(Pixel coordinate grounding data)
╭──

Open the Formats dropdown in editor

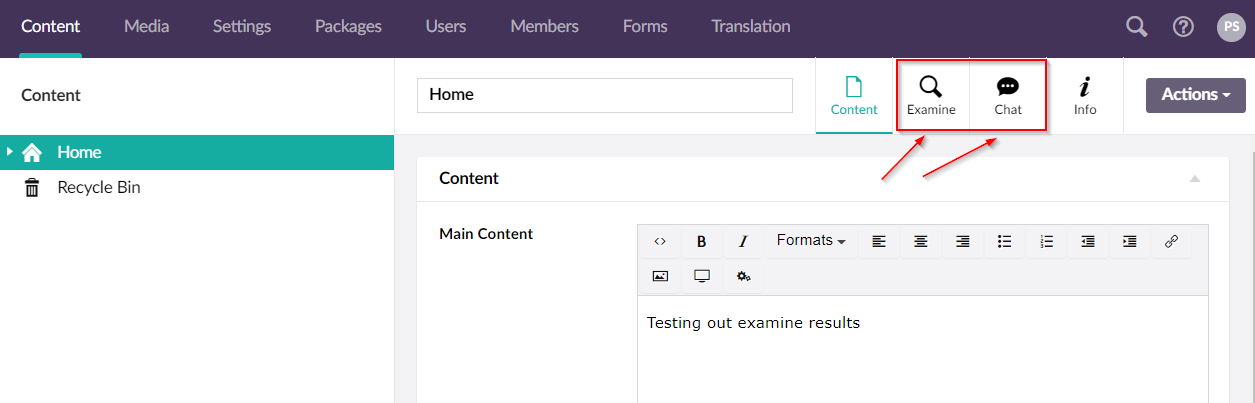[810, 241]
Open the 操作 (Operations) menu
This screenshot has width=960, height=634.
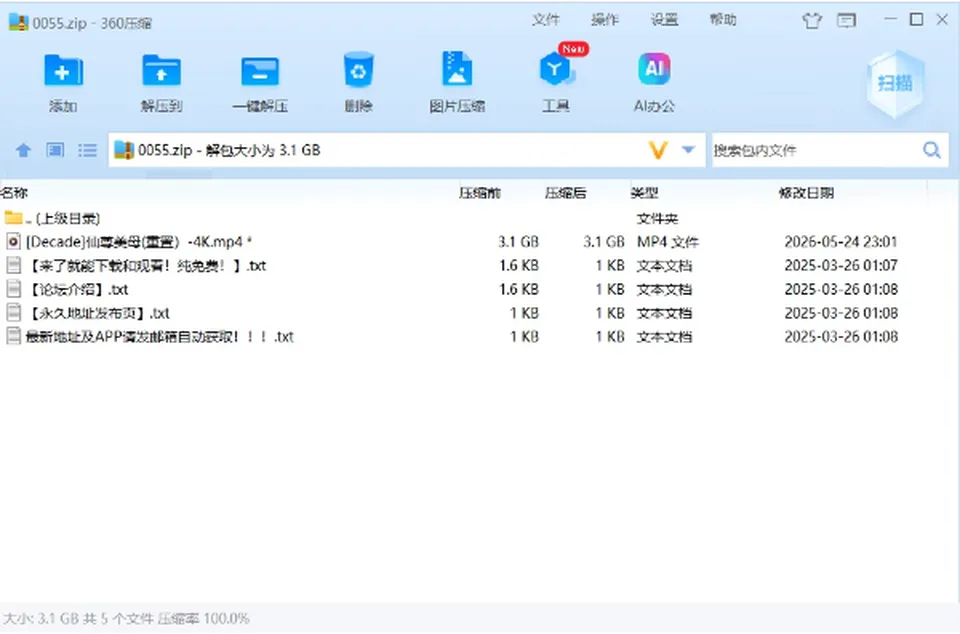[x=605, y=20]
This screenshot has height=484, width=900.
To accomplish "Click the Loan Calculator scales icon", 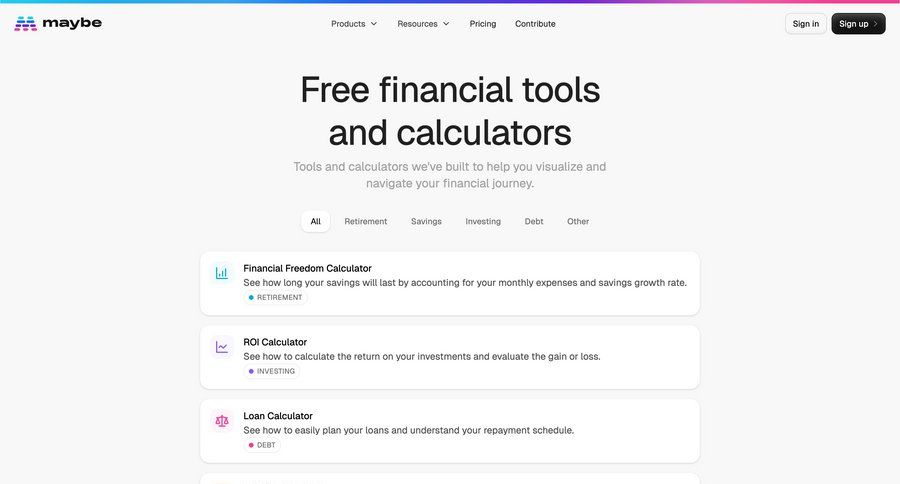I will coord(222,421).
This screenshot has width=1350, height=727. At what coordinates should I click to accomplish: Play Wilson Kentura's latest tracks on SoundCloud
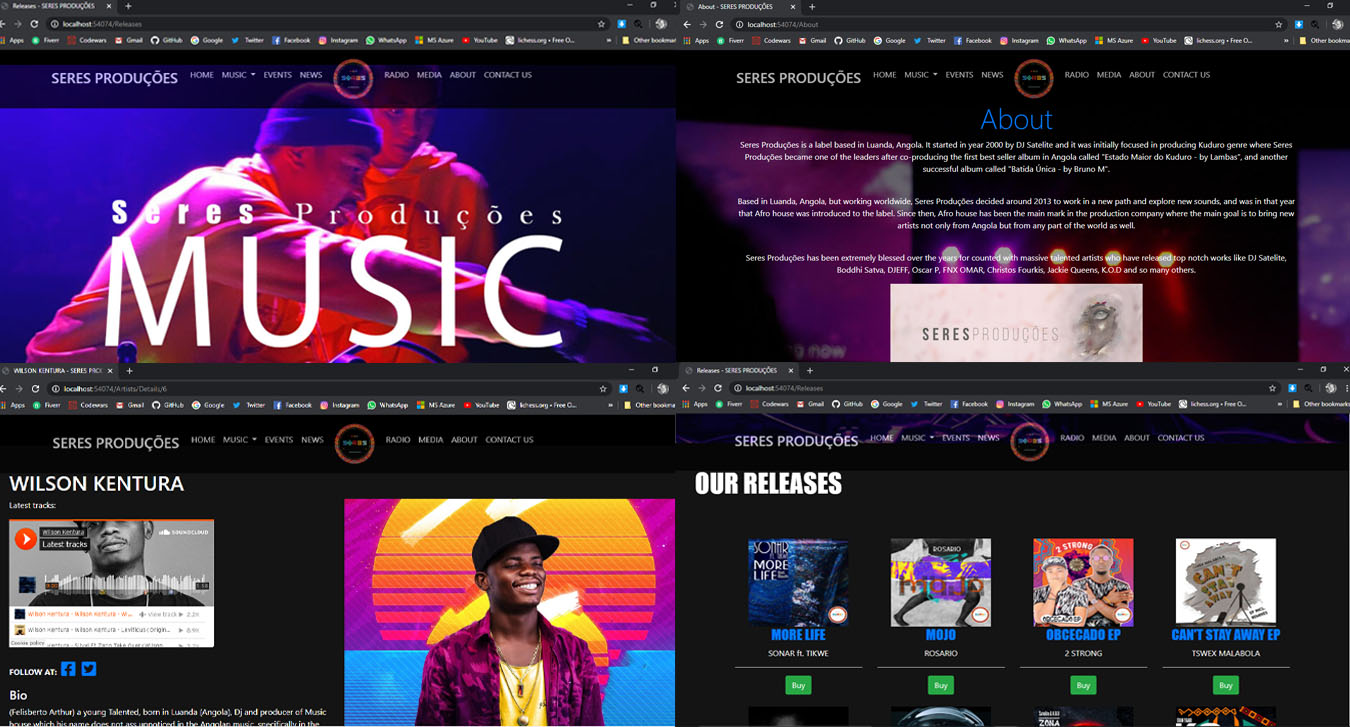click(26, 539)
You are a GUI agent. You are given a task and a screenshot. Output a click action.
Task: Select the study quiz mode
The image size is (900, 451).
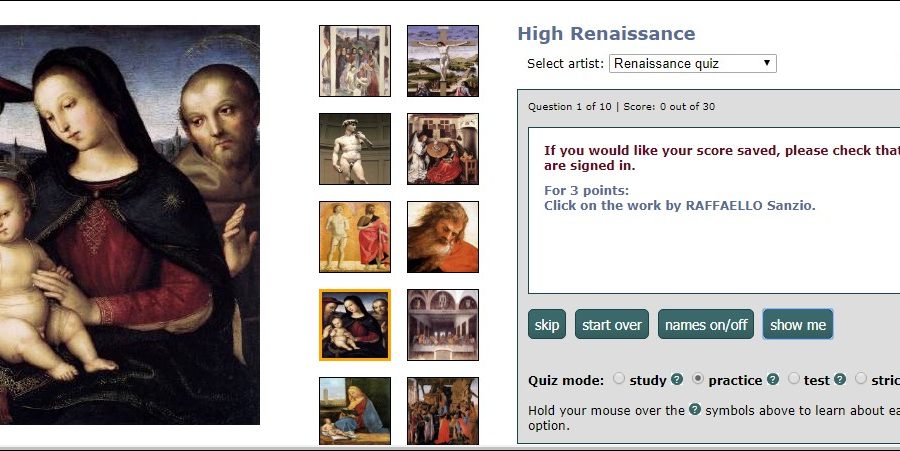click(619, 379)
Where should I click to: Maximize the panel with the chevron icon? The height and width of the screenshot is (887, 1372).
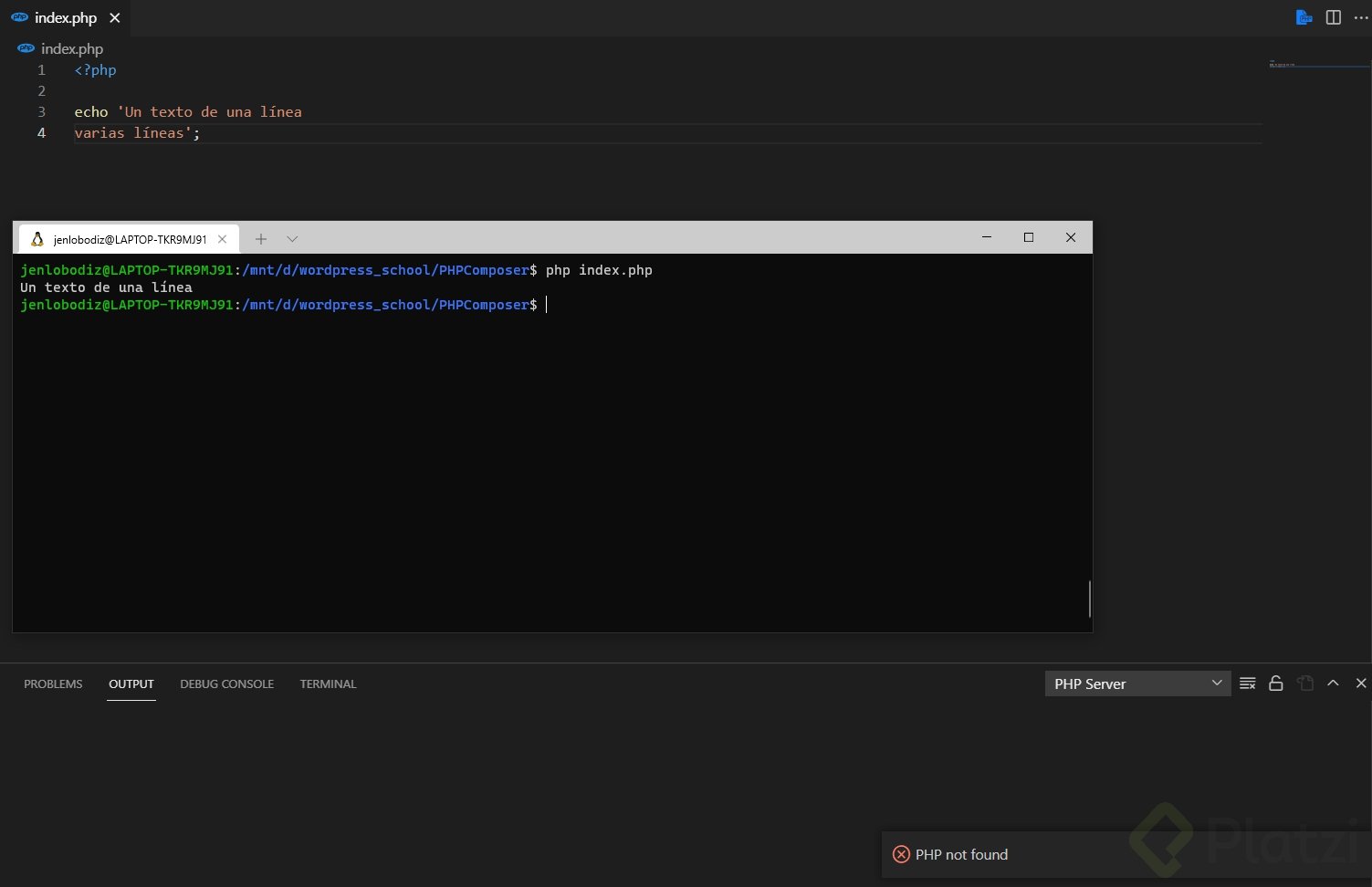point(1333,683)
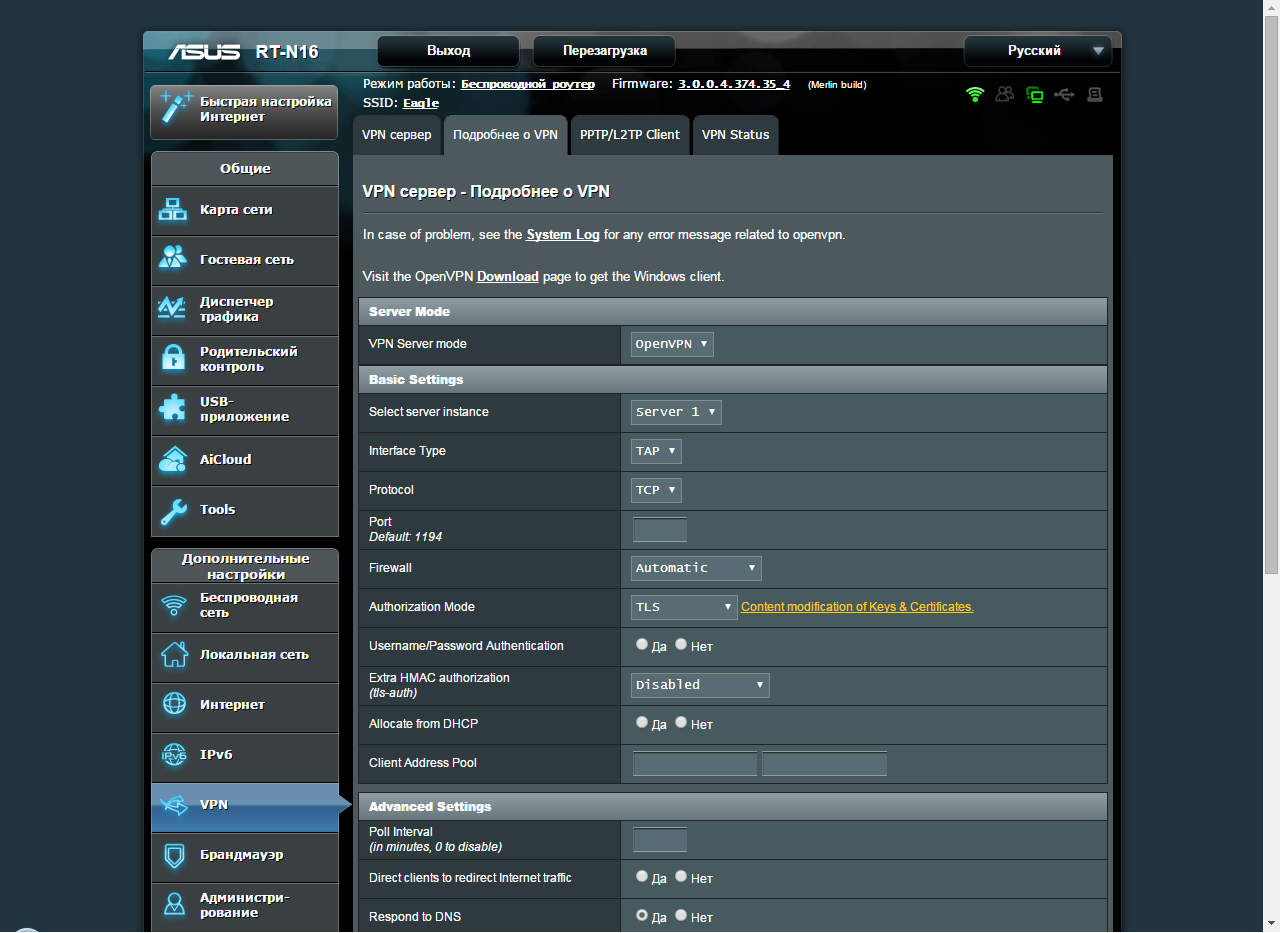Expand the Authorization Mode dropdown

pyautogui.click(x=684, y=607)
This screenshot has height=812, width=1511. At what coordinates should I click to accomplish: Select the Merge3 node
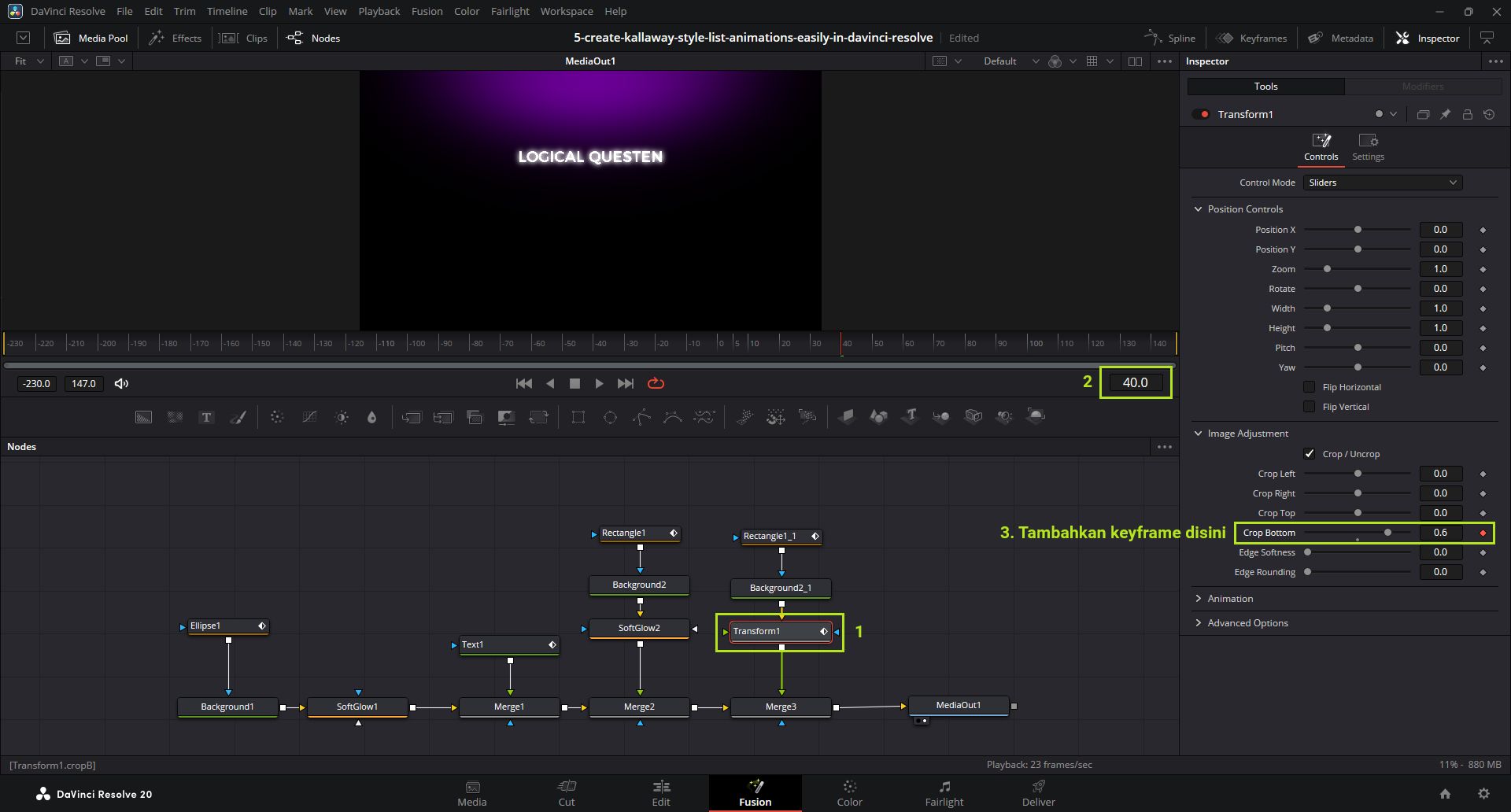(781, 707)
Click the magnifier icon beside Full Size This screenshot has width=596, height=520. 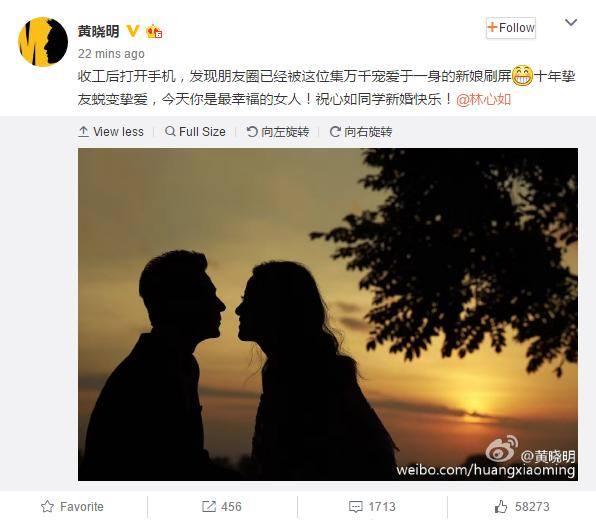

╰──

Each line from the one bearing "This screenshot has height=812, width=1511." through the final line of the records is to be copied exactly, and no pictures are to be included.

[ANSWER TO THIS TASK]:
This screenshot has height=812, width=1511. At what coordinates should I click to accomplish: Select the Merge3 node
(781, 707)
Click the magnifier icon beside Full Size This screenshot has width=596, height=520. 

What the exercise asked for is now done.